Selected references for this section
  1. Roseman L, Nutt DJ, Carhart-Harris RL. Quality of acute psychedelic experience predicts therapeutic efficacy of psilocybin for treatment-resistant depression. Front Pharmacol. 2018;8:974. doi:10.3389/fphar.2017.00974.
  2. Griffiths RR, Johnson MW, Carducci MA, et al. Psilocybin produces substantial and sustained decreases in depression and anxiety in patients with life-threatening cancer: a randomized double-blind trial. J Psychopharmacol. 2016;30(12):1181–1197. doi:10.1177/0269881116675513.
  3. Brudner RM, Kaczmarek E, Blainey MG, et al.
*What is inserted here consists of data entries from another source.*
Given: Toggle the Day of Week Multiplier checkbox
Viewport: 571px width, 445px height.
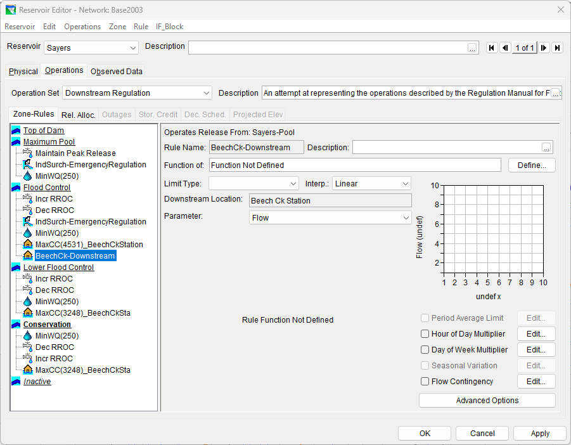Looking at the screenshot, I should (x=425, y=350).
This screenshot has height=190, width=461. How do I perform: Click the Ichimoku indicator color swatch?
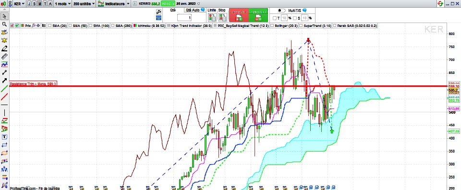(x=135, y=26)
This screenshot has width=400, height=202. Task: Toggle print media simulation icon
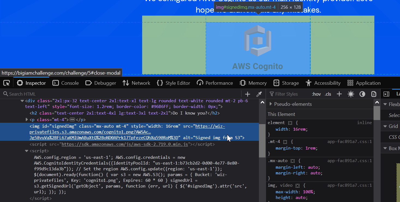tap(374, 94)
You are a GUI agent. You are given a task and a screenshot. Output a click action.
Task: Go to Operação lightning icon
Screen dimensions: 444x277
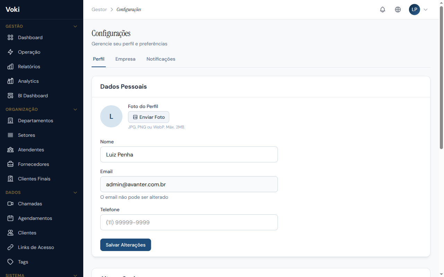(x=10, y=52)
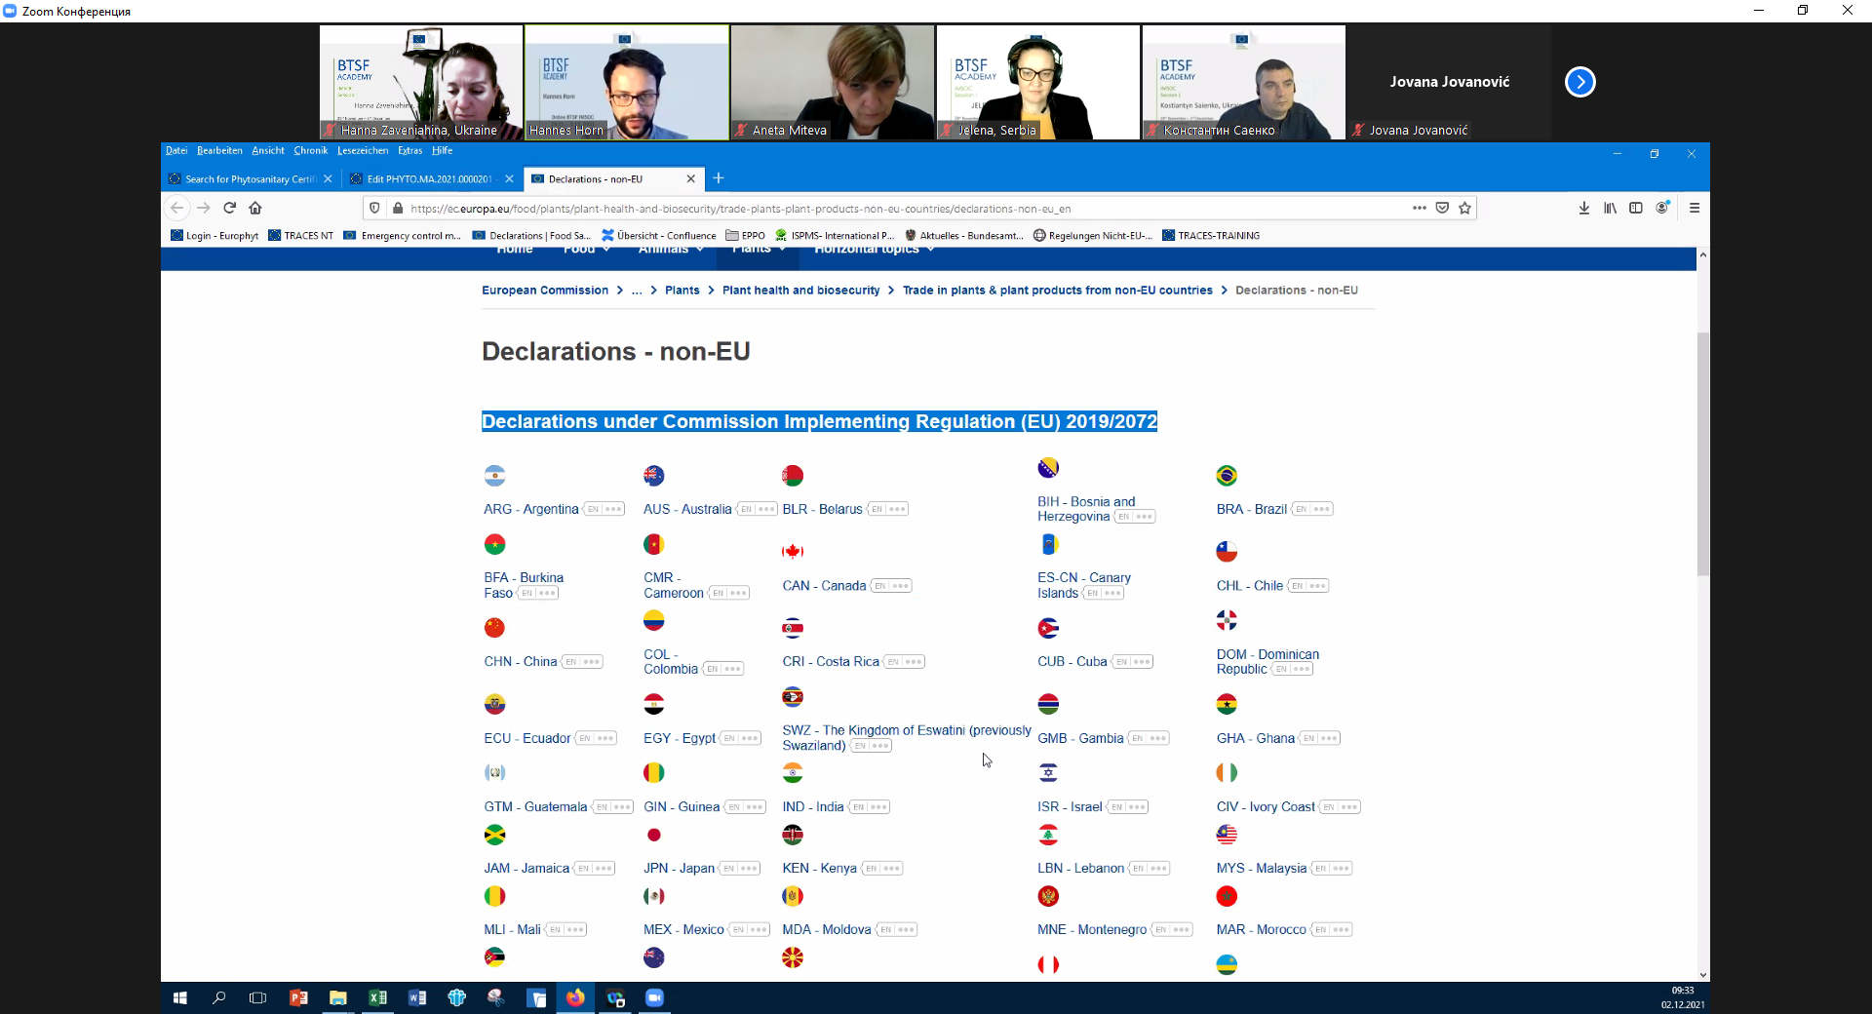
Task: Expand language options for ARG - Argentina
Action: (613, 509)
Examining mystical experiences as a predictor of psilocybin-assisted psychotherapy for treatment-resistant depression. J Psychopharmacol. 2025 (online first). doi:10.1177/02698811251346697.
  4. Goodwin GM, Croal M, Feifel D, et al. Psilocybin for treatment resistant depression in patients taking a concomitant SSRI medication. Neuropsychopharmacology. 2023;48:1492–1499.
  5. Meikle SE, Carter O, Liknaitzky P, et al. Psilocybin with psychotherapeutic support for treatment-resistant depression: a pilot clinical trial. Ther Adv Psychopharmacol. 2025. doi:10.1177/20451253251377187.
  6. Stoliker D, Liddell BJ, Razi A, et al. Predicting the outcome of psilocybin treatment for depression from baseline fMRI functional connectivity. J Affect Disord. 2024. doi:10.1016/j.jad.2024.04.037.
  7. Davis AK, Barrett FS, Griffiths RR. Psychological flexibility mediates the relations between acute psychedelic effects and subjective decreases in depression and anxiety. J Contextual Behav Sci. 2020;15:39–45. doi:10.1016/j.jcbs.2019.11.004.
  8. Mitchell JM, Ot'alora GM, van der Kolk B, et al. MDMA-assisted therapy for moderate to severe PTSD: a randomized, placebo- controlled phase 3 trial. Nat Med. 2023;29(10):2473–2480. doi:10.1038/s41591-023-02565-4.